Marsh was born at Hannington, Wiltshire and educated at Magdalen Hall, Oxford. In 1658, he became a fellow of Exeter College, Oxford. In 1662, he was ordained and presented to the living of Swindon, which he resigned from in the following year.
After acting as chaplain to Seth Ward, Bishop of Exeter and then Bishop of Salisbury, and Lord Chancellor Clarendon, he was elected principal of St Alban Hall, Oxford, in 1673. In 1679, he was appointed Provost of Trinity College Dublin, where he did much to encourage the study of the Irish language. He helped to found the Dublin Philosophical Society and contributed to it a paper entitled Introductory Essay to the Doctrine of Sounds (printed in Philosophical Transactions, No. 156, Oxford, 1684). As a scientist, he coined the word "microphone" from the Greek roots.[1]

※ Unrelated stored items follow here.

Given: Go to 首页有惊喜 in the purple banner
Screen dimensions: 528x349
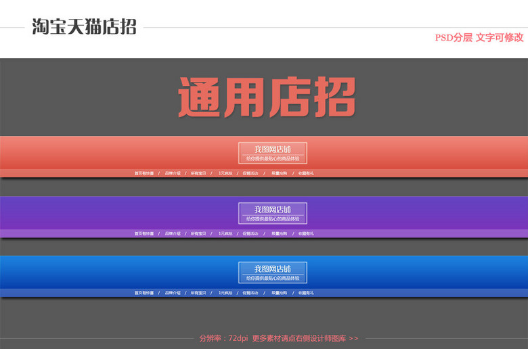Looking at the screenshot, I should 144,233.
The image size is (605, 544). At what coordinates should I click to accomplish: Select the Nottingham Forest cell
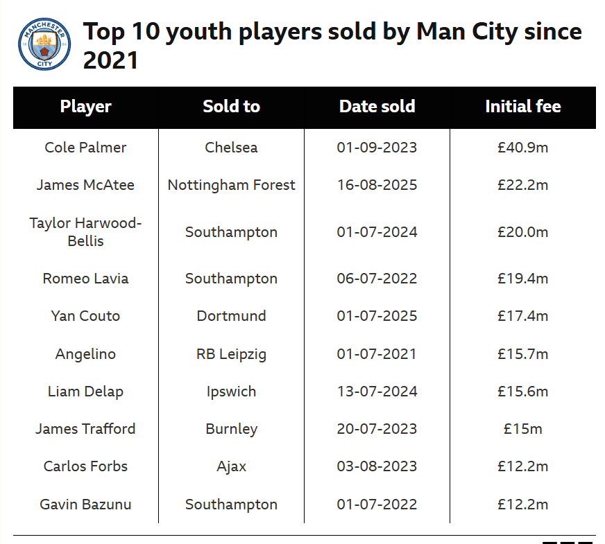(232, 185)
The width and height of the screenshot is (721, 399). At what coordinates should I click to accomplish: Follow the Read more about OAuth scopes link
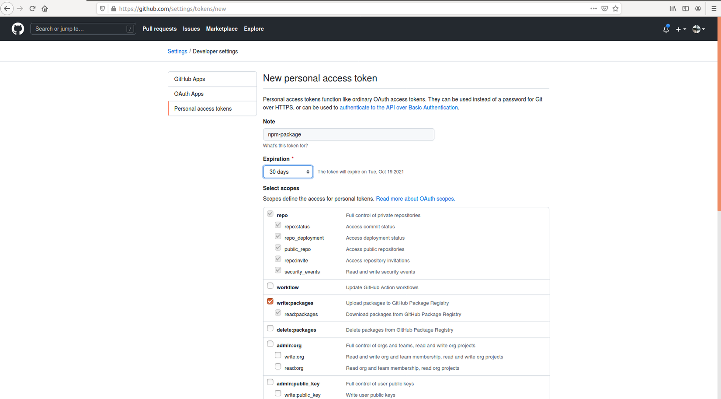click(x=415, y=199)
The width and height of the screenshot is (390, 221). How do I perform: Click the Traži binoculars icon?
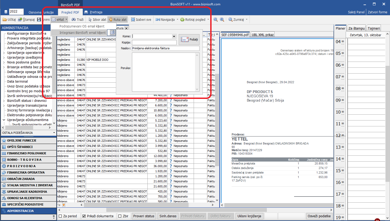coord(74,19)
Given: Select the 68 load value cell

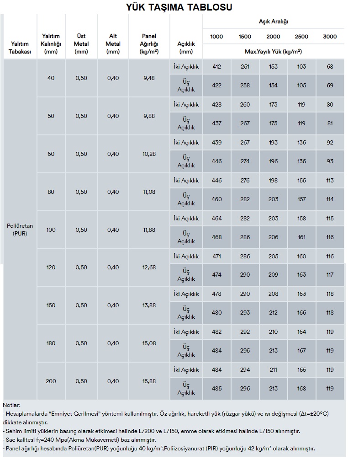Looking at the screenshot, I should tap(330, 67).
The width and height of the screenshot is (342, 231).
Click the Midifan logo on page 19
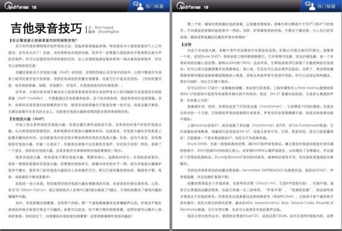pyautogui.click(x=188, y=6)
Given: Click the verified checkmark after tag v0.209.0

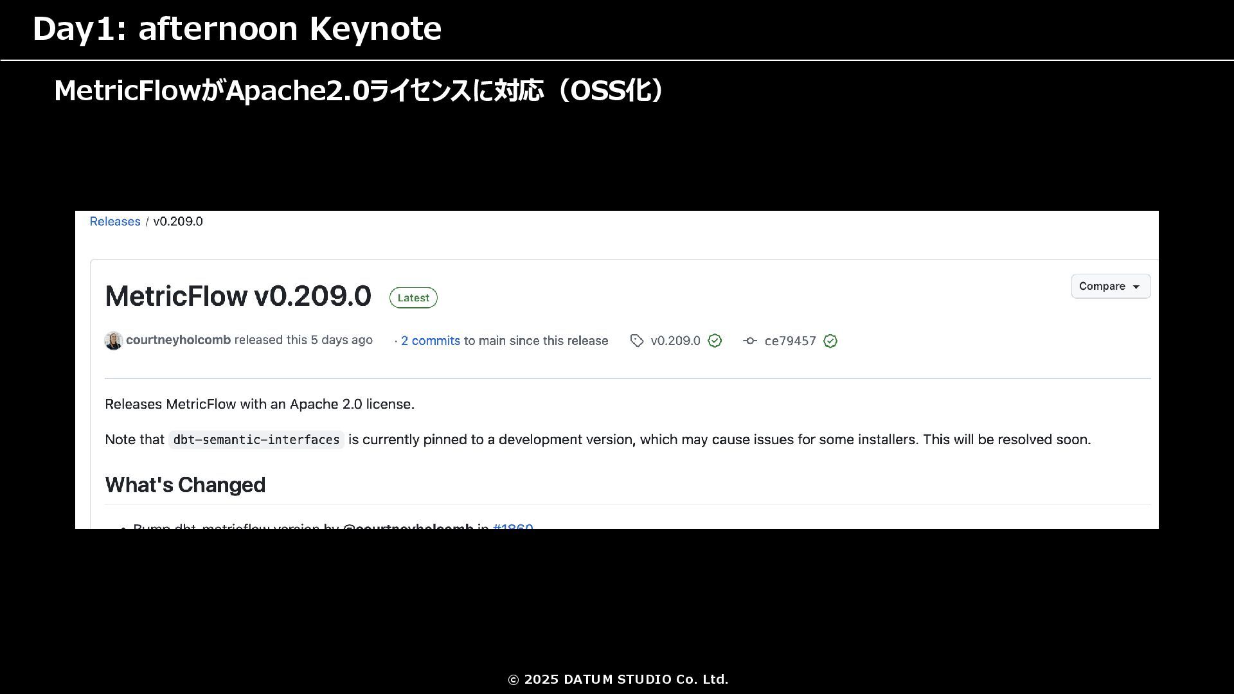Looking at the screenshot, I should pos(715,341).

1683 he was consecrated Bishop of Ferns and Leighlin. Still, after the accession of James II, he was compelled by the turbulent soldiery to flee to England (1689), when he became Vicar of Gresford, Flintshire, and Canon of St. Asaph. Returning to Ireland in 1691 after the Battle of the Boyne, he was made Archbishop of Cashel, and three years later, he became Archbishop of Dublin. He founded Marsh's Library in Dublin. Many oriental manuscripts belonging to him are now in the Bodleian Library in Oxford. He became Archbishop of Armagh in 1703. Between 1699 and 1711, he was a Lord Justice of Ireland six times. He died on 2 November 1713.
His funeral oration was pronounced by his successor at Dublin, Archbishop King. A more acerbic account of his character was provided three years prior by Jonathan Swift in his short essay on the "Character of Primate Marsh," which concludes: "No man will be either glad or sorry at his death, except his successor."[2]